Deutscher Wanderverband
Die vollständige Bezeichnung des Deutschen Wanderverbandes lautet Verband Deutscher Gebirgs- und Wandervereine e. V. . Er gründete sich bereits im Jahre 1883 und hat in Kassel seinen Sitz. In ihm sind ca. 600 000 Wanderer organisiert. Unter seinem Dach beherbergt er bundesweit etwa 60 regionale Wandervereine, die ihrerseits wiederum über 3000 Ortsgruppen repräsentieren. Mit dem Deutschen Wandertag wird jährlich im Sommer die Hauptveranstaltung durchgeführt. Abwechselnd findet dieser in verschiedenen deutschen Mittelgebirgen statt und bringt alljährlich um die 30 000 Teilnehmer auf die Beine.
In den zurückliegenden Jahren hat sich die Verbandsarbeit schwerpunktmäßig auf die Erschließung von kulturell und touristisch besonders interessanten umweltverträglichen Fernwanderwegen konzentriert.
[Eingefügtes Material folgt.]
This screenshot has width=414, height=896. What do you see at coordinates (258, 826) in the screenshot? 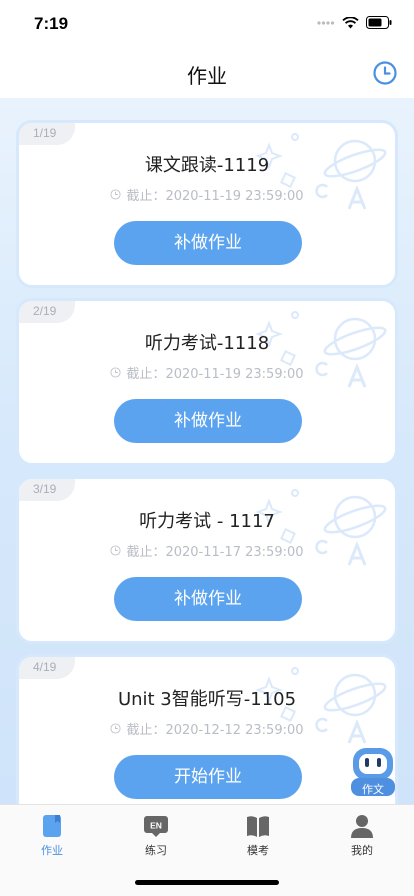
I see `book-icon` at bounding box center [258, 826].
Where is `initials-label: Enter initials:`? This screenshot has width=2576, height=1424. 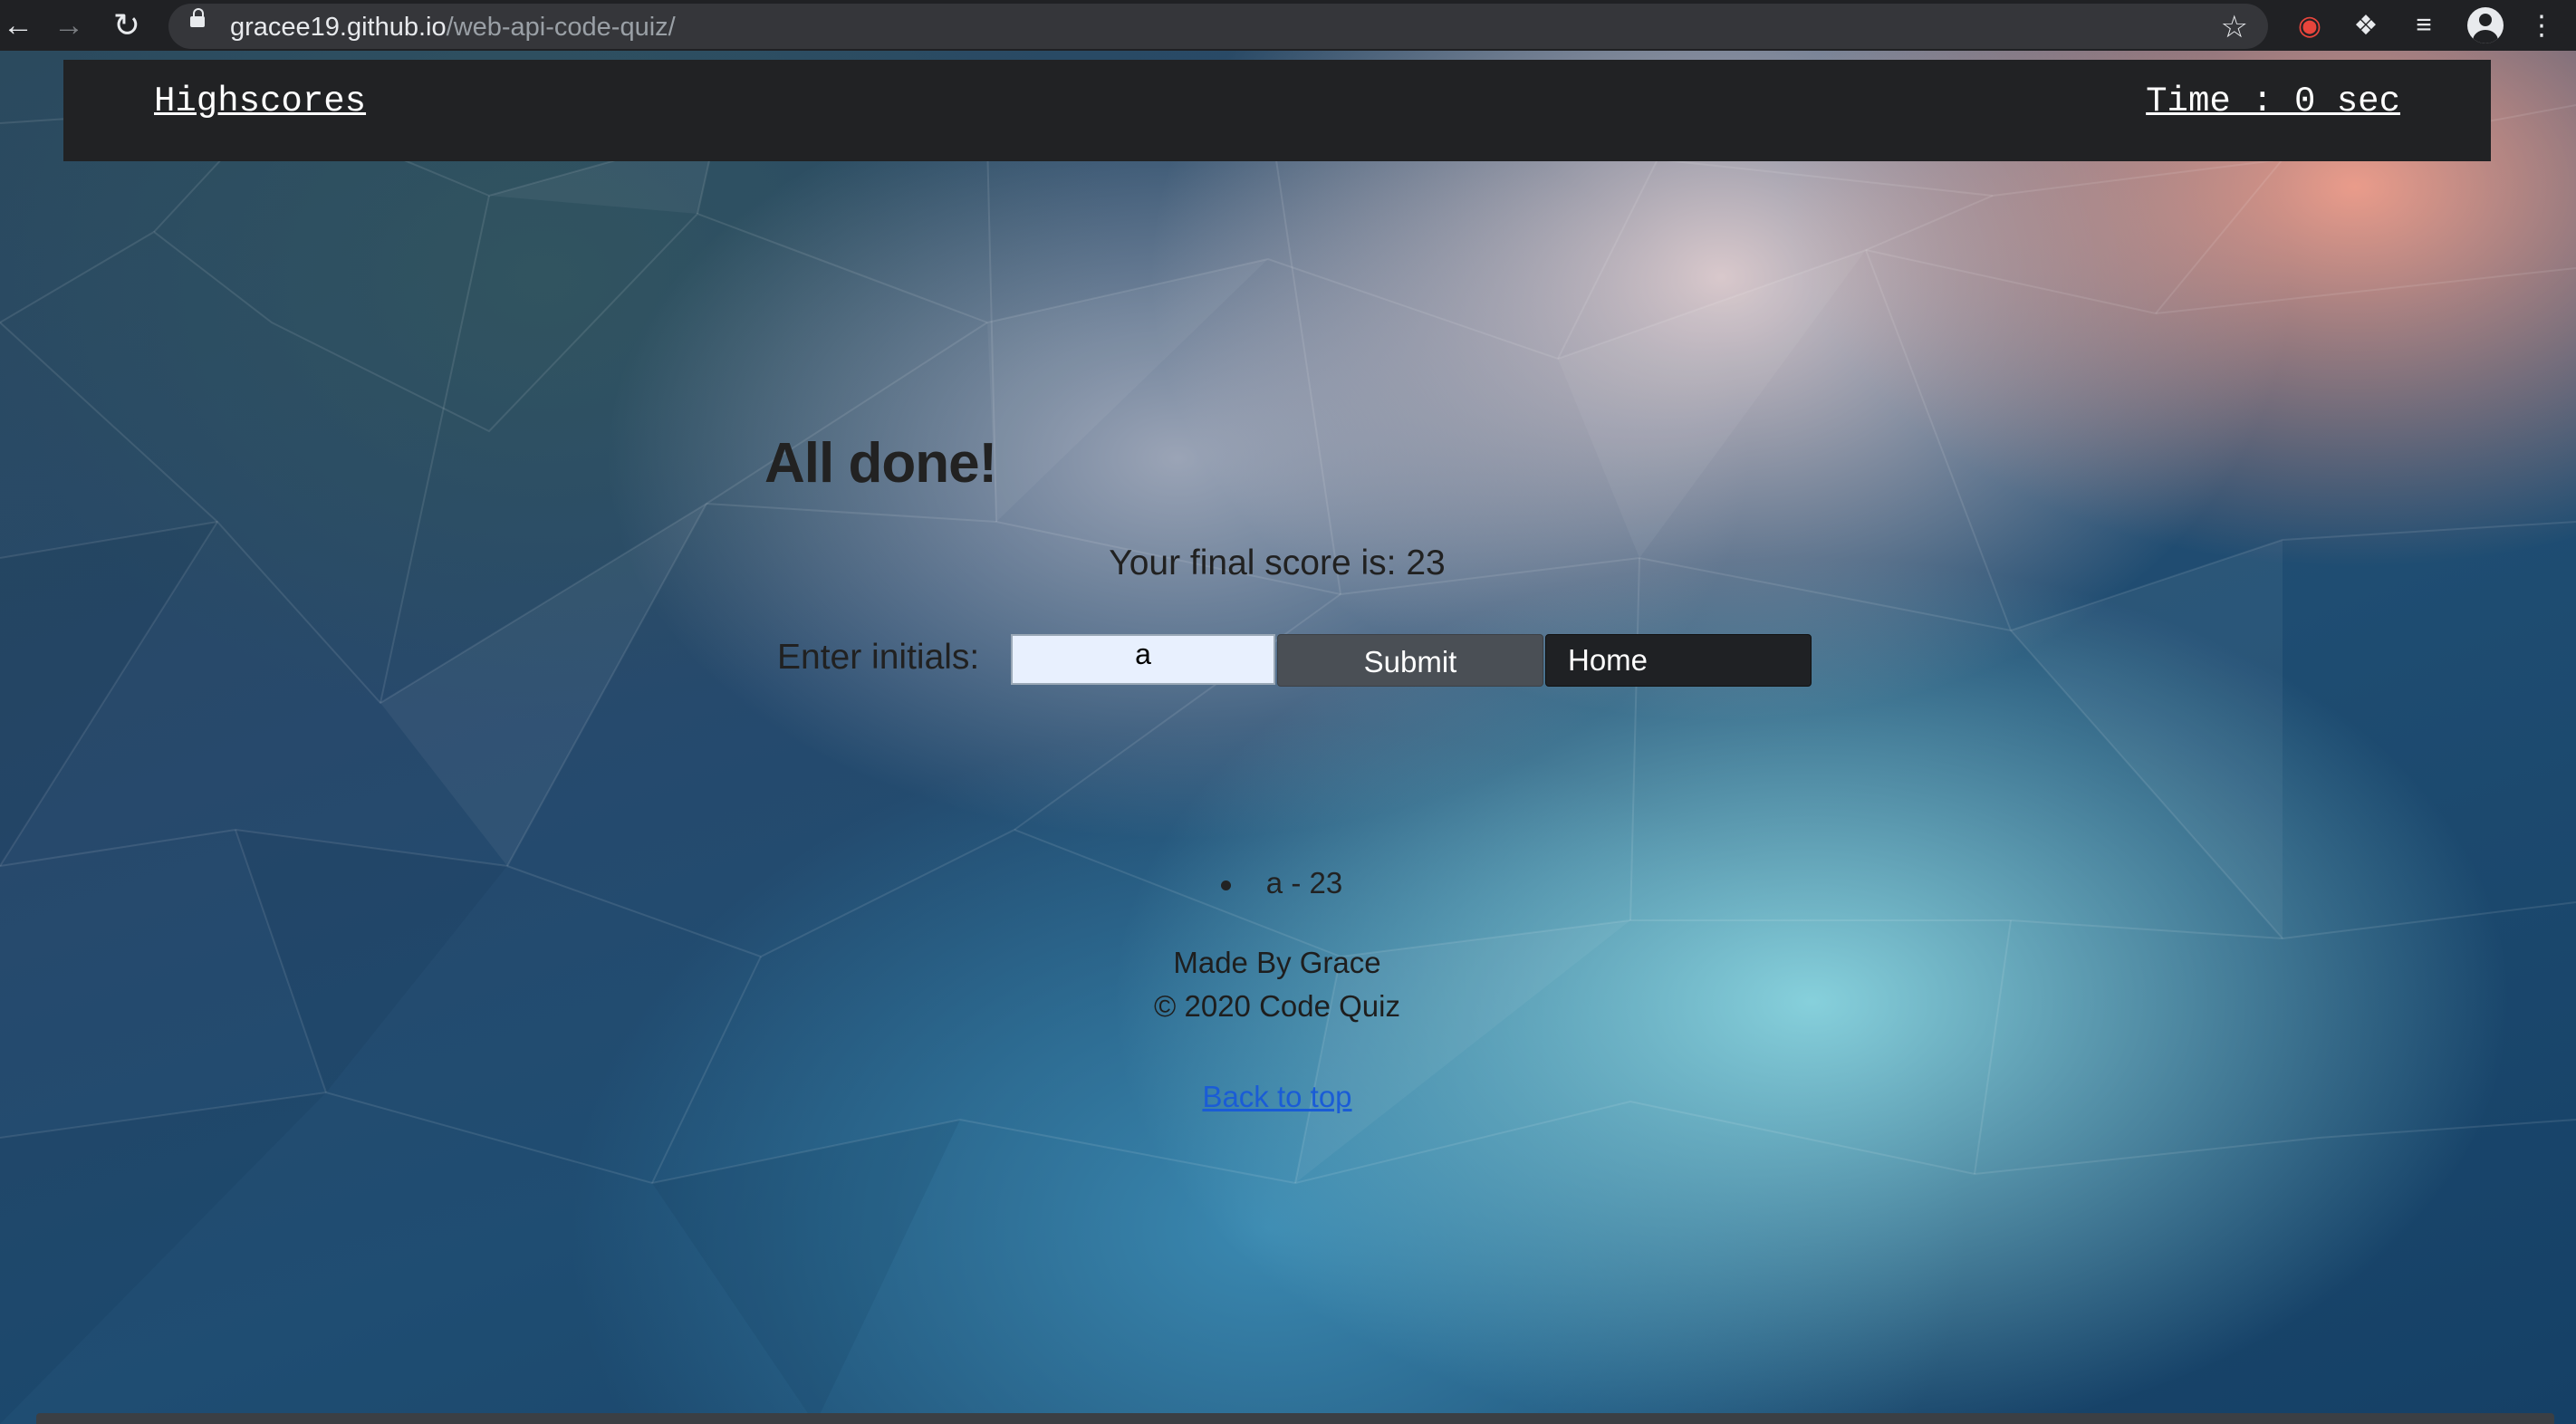
initials-label: Enter initials: is located at coordinates (878, 658).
Anfangs richtete der Verband sein Hauptaugenmerk auf die Organisierung eines Netzes von Unterkünften für Jugendgruppen und Wanderer. Schon Anfang des letzten Jahrhundert konnten bereits knapp 800 Unterkunftshäuser für Jugendgruppen gezählt werden. Richard Schirrmann und Wilhelm Münker waren auf dieser Basis nach dem 1. Weltkrieg die Initiatoren des Deutschen Jugenherbergwerkes. Im Dritten Reich wurde der Verband von den Nazis vereinnahmt und gleichgeschaltet.
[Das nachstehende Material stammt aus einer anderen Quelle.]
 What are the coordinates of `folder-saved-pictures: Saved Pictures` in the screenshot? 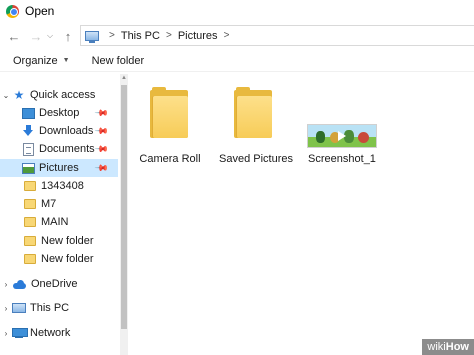 It's located at (256, 129).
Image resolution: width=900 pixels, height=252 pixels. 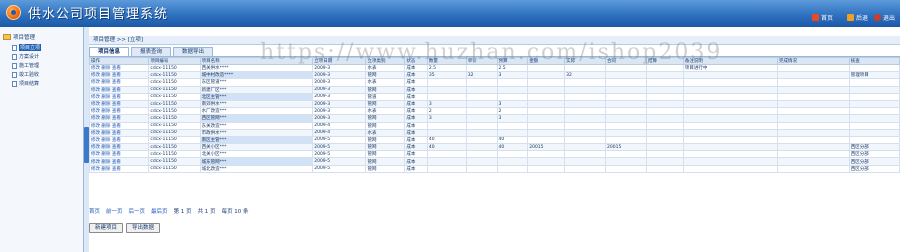 I want to click on sidebar-item-4: 竣工验收, so click(x=26, y=74).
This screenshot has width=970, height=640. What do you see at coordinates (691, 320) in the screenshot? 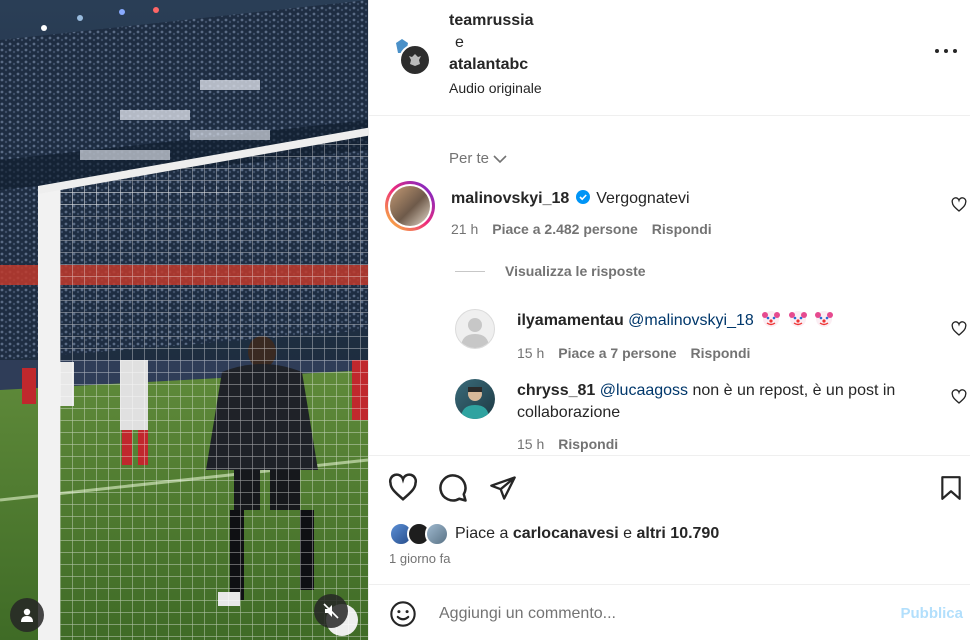
I see `mention-link: @malinovskyi_18` at bounding box center [691, 320].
Nach dem 2. Weltkrieg gründete sich der Verband im Jahre 1950 neu und 1952 ging aus ihm ein eigenständiger Jugendverband, die Deutsche Wanderjugend, hervor. Im Jahre 1969 gründete sich die Europäische Wandervereinigung, zu deren maßgeblichen Geburtshelfern der Deutsche Wanderverband zu rechnen war. Dem Deutschen Wanderverband fallen in der heutigen Zeit noch andere flankierende Aufgaben zu. So ist er eine anerkannte Naturschutzorganisation und zu Stellungnahmen bezüglich markanter umweltpolitischer Probleme berechtigt. Seit 1989 wurden Bemühungen unternommen, die Wandervereine in der ehemaligen DDR unter einem gemeinsamen Dach zusammen zu fassen, was auch weitgehend gelungen ist.